Innovation   The proposed study is the first ever to systematically study epigenetic dependencies in DIPG and map the DIPG epigenome in a cell-, location- and differentiation-specific context.  By using cutting-edge technologies and computational analysis available at our institutions and at the Broad Institute, the two distinct but complementary approaches will provide a novel view of the molecular pathways driving DIPGs.  
Feasibility  Both research methods proposed have already been established in collaboration with the Broad Institute.  Drs. Filbin and Suva have privileged access to the Genomic Pertubation Platform, where pilot studies on CRISPR/Cas9 screens for various pediatric cancer cell lines have already been successfully completed.  A close collaboration with computational scientists is also already in place.  The novel findings contributed by this study will provide a rational basis for renewed attempts at improving clinical care of DIPG patients. 

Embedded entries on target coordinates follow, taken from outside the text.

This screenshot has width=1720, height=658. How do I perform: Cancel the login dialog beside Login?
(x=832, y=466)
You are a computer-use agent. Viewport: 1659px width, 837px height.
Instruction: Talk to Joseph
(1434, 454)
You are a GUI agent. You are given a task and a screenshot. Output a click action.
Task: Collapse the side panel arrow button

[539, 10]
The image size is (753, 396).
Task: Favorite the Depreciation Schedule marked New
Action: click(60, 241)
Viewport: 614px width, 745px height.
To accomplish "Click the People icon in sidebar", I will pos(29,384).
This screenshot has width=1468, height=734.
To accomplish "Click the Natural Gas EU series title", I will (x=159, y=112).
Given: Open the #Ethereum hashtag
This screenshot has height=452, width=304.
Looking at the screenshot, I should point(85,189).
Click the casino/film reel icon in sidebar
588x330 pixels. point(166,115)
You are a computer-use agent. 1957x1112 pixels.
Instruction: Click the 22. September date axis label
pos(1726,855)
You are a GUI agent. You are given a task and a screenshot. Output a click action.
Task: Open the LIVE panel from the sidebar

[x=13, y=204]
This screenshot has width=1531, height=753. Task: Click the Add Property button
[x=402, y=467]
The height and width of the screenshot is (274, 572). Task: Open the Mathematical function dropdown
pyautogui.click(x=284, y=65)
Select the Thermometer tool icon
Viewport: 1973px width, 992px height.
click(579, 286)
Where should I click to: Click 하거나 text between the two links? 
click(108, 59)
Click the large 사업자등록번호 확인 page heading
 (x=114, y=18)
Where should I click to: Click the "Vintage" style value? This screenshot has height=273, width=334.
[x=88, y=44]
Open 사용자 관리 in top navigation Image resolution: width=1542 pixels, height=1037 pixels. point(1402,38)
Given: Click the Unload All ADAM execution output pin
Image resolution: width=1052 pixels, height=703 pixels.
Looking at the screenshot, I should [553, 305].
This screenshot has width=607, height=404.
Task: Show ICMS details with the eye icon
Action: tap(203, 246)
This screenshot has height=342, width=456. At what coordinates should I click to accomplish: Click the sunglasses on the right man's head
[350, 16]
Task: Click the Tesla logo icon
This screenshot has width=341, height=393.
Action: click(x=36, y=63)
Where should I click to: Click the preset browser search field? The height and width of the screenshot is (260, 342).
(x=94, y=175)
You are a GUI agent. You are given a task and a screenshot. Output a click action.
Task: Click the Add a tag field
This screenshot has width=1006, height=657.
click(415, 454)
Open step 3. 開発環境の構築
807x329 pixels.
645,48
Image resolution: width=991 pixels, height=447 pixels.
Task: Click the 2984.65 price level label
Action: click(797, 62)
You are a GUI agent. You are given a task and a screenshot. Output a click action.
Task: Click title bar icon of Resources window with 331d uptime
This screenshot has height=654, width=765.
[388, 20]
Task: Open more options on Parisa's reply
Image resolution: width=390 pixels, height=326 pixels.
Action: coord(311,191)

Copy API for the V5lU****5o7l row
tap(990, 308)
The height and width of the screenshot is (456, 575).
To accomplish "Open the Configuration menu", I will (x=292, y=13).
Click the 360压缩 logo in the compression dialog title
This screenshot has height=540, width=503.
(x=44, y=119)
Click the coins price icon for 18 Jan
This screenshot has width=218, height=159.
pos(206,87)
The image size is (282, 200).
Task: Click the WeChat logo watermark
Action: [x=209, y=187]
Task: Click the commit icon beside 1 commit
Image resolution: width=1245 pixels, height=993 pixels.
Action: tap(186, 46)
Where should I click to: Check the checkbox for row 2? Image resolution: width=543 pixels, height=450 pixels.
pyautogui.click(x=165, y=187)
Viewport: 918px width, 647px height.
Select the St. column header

Expertise  Dr. Suva and Dr. Filbin have a unique and complementary combination of expertise that makes them the ideal investigators to complete the proposed research.  Dr. Filbin is a pediatric neurooncologist at Dana-Farber Cancer Institute and research fellow in Dr. Suva’s laboratory at Massachusetts General Hospital (MGH) and the Broad Institute.  Her previous work includes the discovery of a novel combinatorial targeted treatment for glioblastoma, which led directly to clinical trials in adults and pediatric patients with high-grade gliomas.  Dr. Suva is a faculty scientist at MGH and the Broad Institute and has led ground-breaking research on the underlying epigenomic and transcriptional networks in adult glioblastoma.